While Blanca was busy with her thoughts, a short young man approached her. He stood next to her table, his head bent, and for a moment she didn’t recognize him. But as soon as she did, she cried out, “Ernst!”
Ernst Schimmer was her great competitor in elementary school and later in high school. He, too, excelled in mathematics and Latin, but he had some sort of inhibition that blocked him and overshadowed his obvious talent. All of his excellent grades always had an annoying “minus” attached to them. The mathematics and Latin teachers liked him and encouraged him, and there were days when he displayed wonders at the blackboard, but then that hidden flaw would appear and spoil the effect. Blanca didn’t like Ernst and ignored him. From an early age a bitterness showed itself on his lips, the sign of a person dissatisfied with himself. He suffered in class, especially from Adolf. Adolf used to call him a Jewish slug.
Blanca overcame her muteness. “How are you, Ernst?”
“I came to visit my hometown.”
“And where do you live now?”
“In Salzburg.”
Fortune had not smiled upon Ernst, either, it seemed. He had studied at the university for a year, but his parents couldn’t afford to support him, and he was forced to go out and work. He worked in a children’s clothing store in Heimland for a year, but then both of his parents died and he moved to Salzburg. There he was a cashier in a department store. Blanca looked at him and said, “You haven’t changed.”
“What are you doing?” he asked.
“I live and breathe.” The voice of past days returned to her.
“May I join you for a cup of coffee?” Ernst said, sitting down beside her.
No, Ernst hadn’t changed. The wrinkles of bitterness had indeed become somewhat deeper, but there was no alteration in his appearance. He spoke as he used to, emphasizing, for some reason, the word “future,” a word his parents had apparently used frequently. His parents had been known in the town as hardworking people whom fortune had not favored.
“You haven’t converted, have you?” Blanca asked.
“No.”
“Like everybody else, I did.”
“My parents didn’t push me into that, and I myself never felt the need to do it.”
“You did right. A person should be loyal to his sentiments,” Blanca said, feeling that those words hadn’t come out of her own mouth.
“Who knows?” he replied, like someone who has already been burned.
After a pause he added, “When we were children, we competed with each other. People used to say, two competitive Jews. You were better, I must admit.”
“Why do you say that?”
“You were more open. Your response to a math problem was spontaneous.

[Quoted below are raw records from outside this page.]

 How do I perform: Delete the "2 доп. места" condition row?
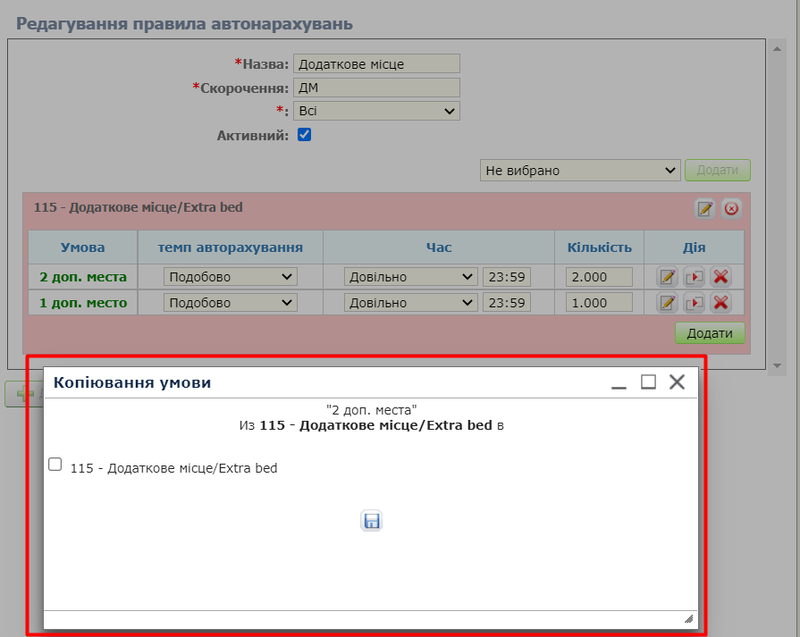[x=719, y=277]
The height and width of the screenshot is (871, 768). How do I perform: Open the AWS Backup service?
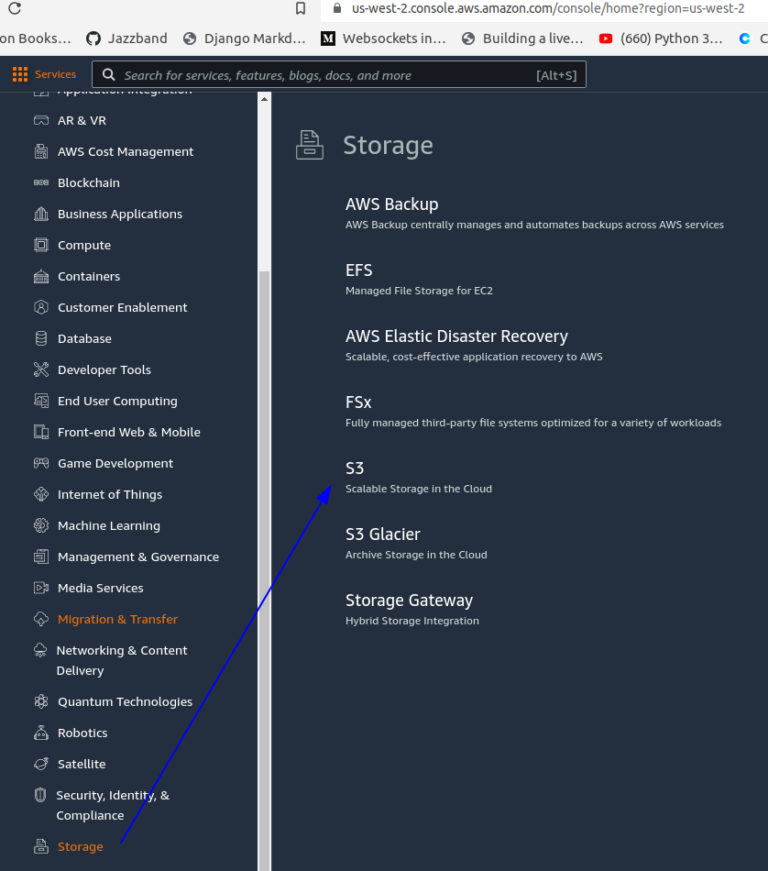click(391, 203)
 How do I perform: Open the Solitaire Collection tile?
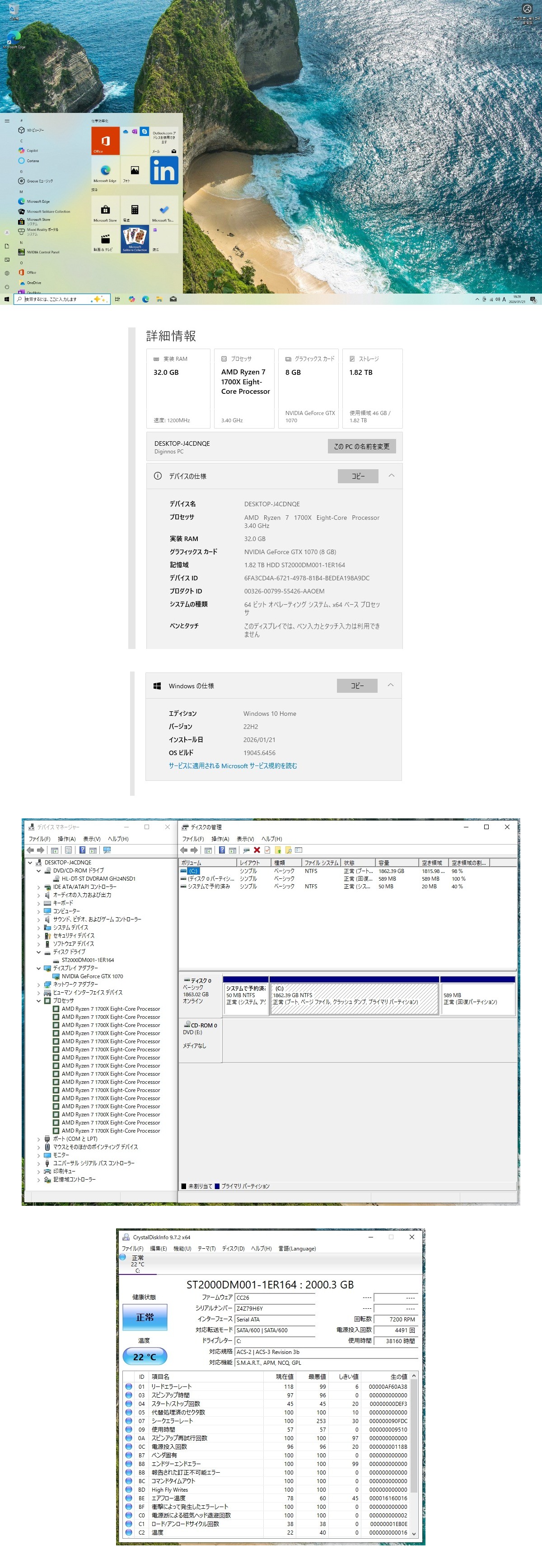pyautogui.click(x=135, y=238)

You immediately saw the possibilities, and sometimes all the possibilities.”
“But you were more thorough.”
“Maybe. But I was immersed in unnecessary details.”
“Strange, we never talked about it then.” For a moment she wanted to stop the stream of words.

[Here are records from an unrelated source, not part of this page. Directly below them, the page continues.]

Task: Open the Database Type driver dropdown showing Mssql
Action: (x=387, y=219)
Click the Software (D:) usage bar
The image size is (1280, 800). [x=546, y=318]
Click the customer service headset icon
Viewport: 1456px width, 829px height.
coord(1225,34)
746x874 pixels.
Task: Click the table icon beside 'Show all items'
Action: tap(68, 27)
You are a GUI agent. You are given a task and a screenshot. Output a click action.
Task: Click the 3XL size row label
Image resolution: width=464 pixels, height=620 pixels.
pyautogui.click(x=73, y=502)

“You were brilliant, and I was sure that I couldn’t catch up with you. Your quickness, your agility, proved to me every day that I was on a lower level.”

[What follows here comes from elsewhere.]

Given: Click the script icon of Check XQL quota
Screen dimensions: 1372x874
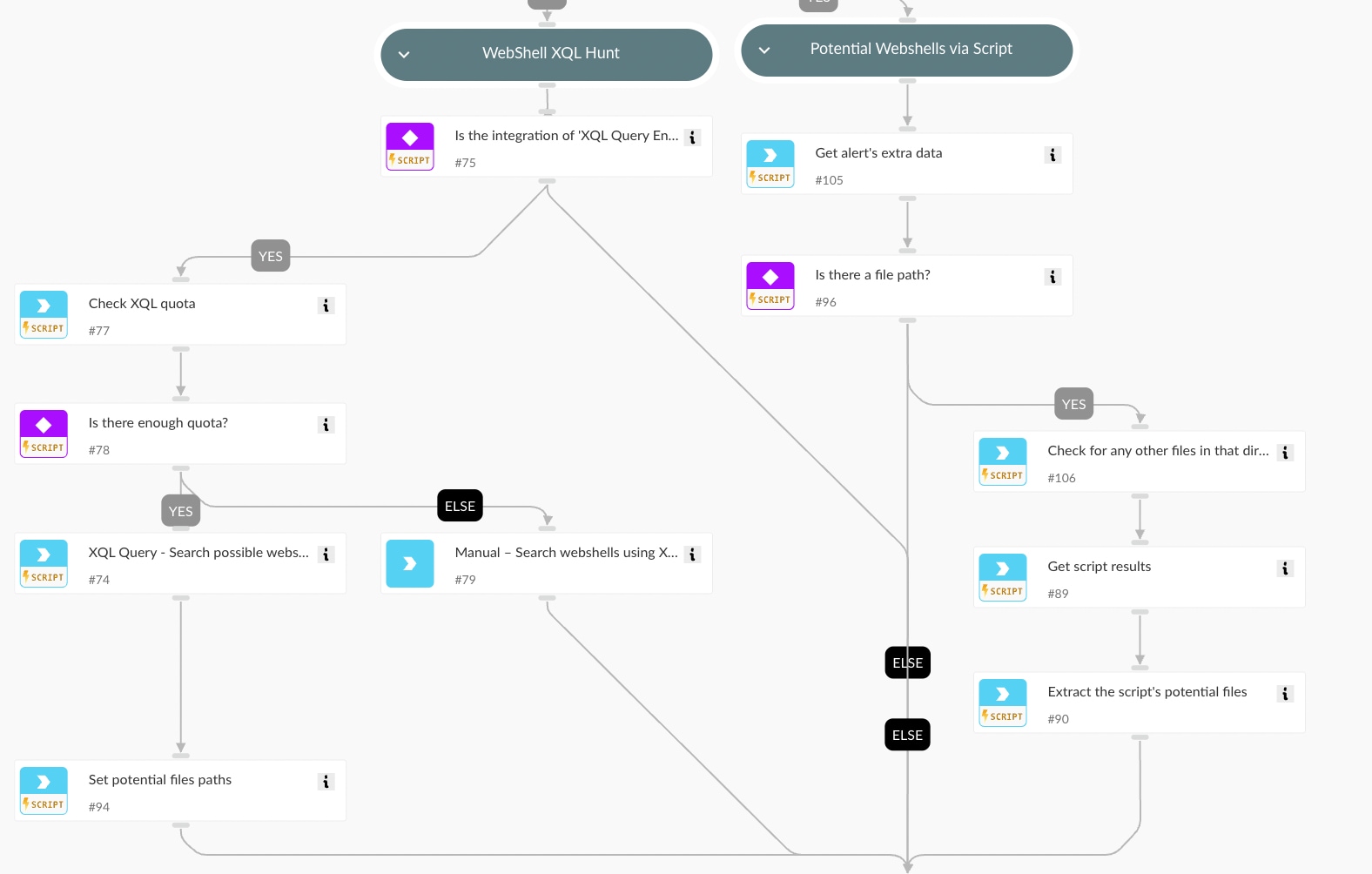Looking at the screenshot, I should (44, 314).
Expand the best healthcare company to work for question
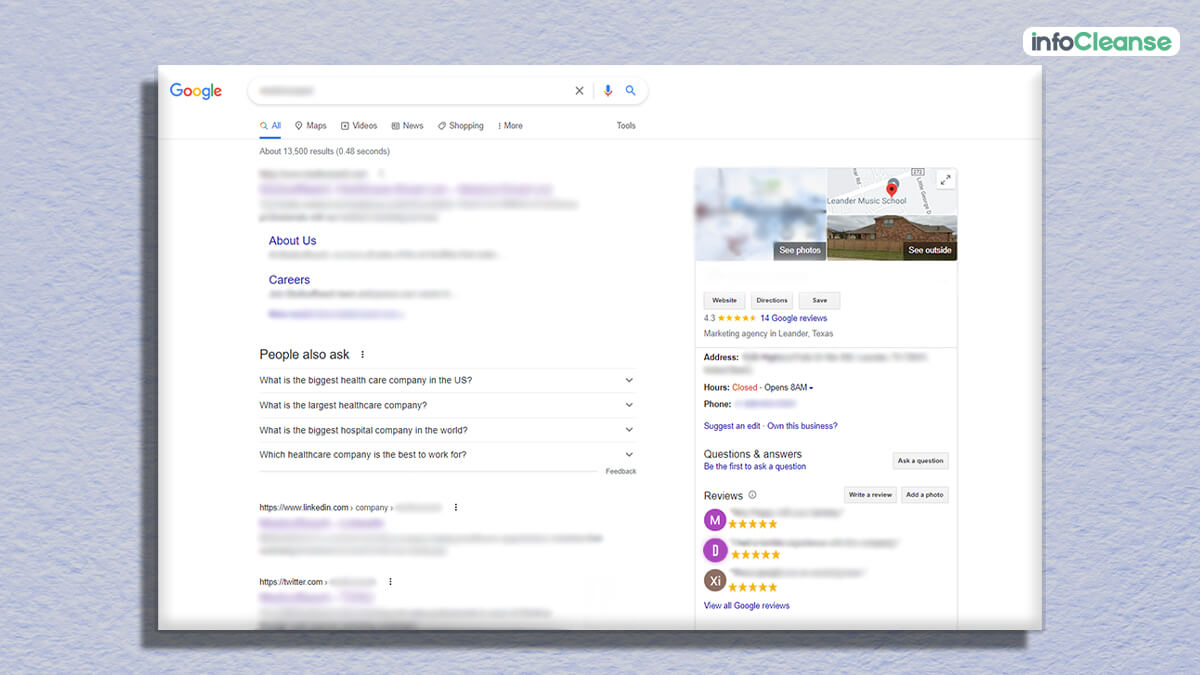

It was the same Ernst, with the same inhibitions coming out of hiding. Blanca wanted to contradict him but didn’t know how. Once again muteness seized her.
“I have to go back,” Ernst said, rising to his feet. She even remembered his way of standing up now. The journey from his seat to the blackboard was an obstacle course for him. On the way his momentum would dwindle, and he would reach the blackboard without any strength, immediately declaring, “I was mistaken. I had an idea, but it turned out to be useless. Excuse me.” Because of those apologies, he aroused mockery. In her heart, even Blanca was contemptuous of that weakness of his.
“How long were you here for?” Once again she overcame her muteness.
“Just a few hours. I felt a kind of urge to come, so I did. I took a walk around all the familiar places, but I didn’t meet anyone I knew. You’re the only one. I didn’t want to go inside the high school. That wasn’t a place that was pleasant for me.”